--- Source excerpt ---
********************

# Help With Timing Set



## DonJuan692006 (Jul 11, 2014)

Hey guys and gals, new to the forums but not turning wrenches. I'm helping my little brother out with replacing the head gasket on his 2.5L '03 S. I went to reset the timing chains from scratch today and started with the crankshaft to balancer chain. I lined the crankshaft with the timing mark, lined the yellow link on the chain with the notch, and ran it down to the balancer sprocket with the orange link on the notch there. Put the tensioner back in and guide cover. I turn the crankshaft over by hand and notice the yellow link had moved counterclockwise by a few teeth and it was getting farther off with each rotation. Is this right or should we replace the set?


----------



## rogoman (Dec 16, 2004)

To avoid skipped teeth, do not turn crankshaft and camshaft until front cover is installed.
The bottom inside part of the timing cover has stoppers cast into it to prevent the chain from skipping on the crankshaft sprocket.


----------



## DonJuan692006 (Jul 11, 2014)

Thanks for the reply and noted. I just wanted to make sure it wasn't a sign of failure. I looked over the chain and sprocket teeth and didn't notice any issues.


----------



## DonJuan692006 (Jul 11, 2014)

Anybody happen to know where this bracket goes?


----------



## Outkast (Jan 29, 2006)

Unless everything is symmetrical, I've never seen before, after 1 full rotation the marks will not line up again.


----------



## DonJuan692006 (Jul 11, 2014)

Thanks for the input. Got the car back together. It's idling like crap until the thermostats open up then its fine. The cam/crank sensors were replaced with OEM one's from the dealer with no change. I changed the oil as well. It's throwing a p0011 and p0300 when its running rough but if I clear the faults using my scan tool they don't come back while letting it run warm.


----------



## dsibinovic (Jun 12, 2010)

That bracket goes on the front engine mounting insulator. or IOW the engine mount by the pulleys


----------

********************

--- Information provided ---
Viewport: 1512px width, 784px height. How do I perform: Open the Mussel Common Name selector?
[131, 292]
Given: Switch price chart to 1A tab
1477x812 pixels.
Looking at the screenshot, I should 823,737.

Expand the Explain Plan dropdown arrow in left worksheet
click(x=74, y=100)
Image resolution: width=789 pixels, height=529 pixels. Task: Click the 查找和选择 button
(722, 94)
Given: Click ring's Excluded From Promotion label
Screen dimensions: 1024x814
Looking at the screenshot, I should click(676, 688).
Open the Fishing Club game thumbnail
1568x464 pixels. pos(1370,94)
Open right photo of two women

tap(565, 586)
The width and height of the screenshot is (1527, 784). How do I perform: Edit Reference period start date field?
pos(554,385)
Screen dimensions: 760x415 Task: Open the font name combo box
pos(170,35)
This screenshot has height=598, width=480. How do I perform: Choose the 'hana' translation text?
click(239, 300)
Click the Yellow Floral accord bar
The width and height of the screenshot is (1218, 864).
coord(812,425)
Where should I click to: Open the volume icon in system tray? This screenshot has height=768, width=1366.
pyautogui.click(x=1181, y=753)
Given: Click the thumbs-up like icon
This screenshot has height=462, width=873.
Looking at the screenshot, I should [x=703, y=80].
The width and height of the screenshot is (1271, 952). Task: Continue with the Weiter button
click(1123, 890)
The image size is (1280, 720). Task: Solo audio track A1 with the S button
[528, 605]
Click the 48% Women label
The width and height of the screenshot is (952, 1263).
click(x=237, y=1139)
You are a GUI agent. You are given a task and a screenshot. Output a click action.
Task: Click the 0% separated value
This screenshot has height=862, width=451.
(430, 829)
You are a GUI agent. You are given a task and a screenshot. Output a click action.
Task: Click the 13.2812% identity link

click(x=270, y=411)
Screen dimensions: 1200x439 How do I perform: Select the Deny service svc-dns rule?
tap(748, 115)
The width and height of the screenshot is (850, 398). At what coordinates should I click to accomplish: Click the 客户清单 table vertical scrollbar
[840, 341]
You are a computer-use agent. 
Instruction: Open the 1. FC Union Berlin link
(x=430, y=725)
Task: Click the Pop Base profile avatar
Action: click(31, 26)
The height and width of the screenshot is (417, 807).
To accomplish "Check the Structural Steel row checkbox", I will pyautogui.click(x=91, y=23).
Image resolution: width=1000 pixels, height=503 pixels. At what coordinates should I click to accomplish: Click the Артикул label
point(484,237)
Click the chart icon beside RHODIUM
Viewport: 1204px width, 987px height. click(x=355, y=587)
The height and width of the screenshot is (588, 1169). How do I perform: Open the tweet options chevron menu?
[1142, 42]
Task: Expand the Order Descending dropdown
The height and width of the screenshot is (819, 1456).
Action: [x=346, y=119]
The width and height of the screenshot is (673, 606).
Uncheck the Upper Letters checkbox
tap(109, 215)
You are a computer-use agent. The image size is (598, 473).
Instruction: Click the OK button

********************

Can you reproduce the timing chain forum thread from "To avoid skipped" to "the crankshaft sprocket." word for word?

To avoid skipped teeth, do not turn crankshaft and camshaft until front cover is installed.
The bottom inside part of the timing cover has stoppers cast into it to prevent the chain from skipping on the crankshaft sprocket.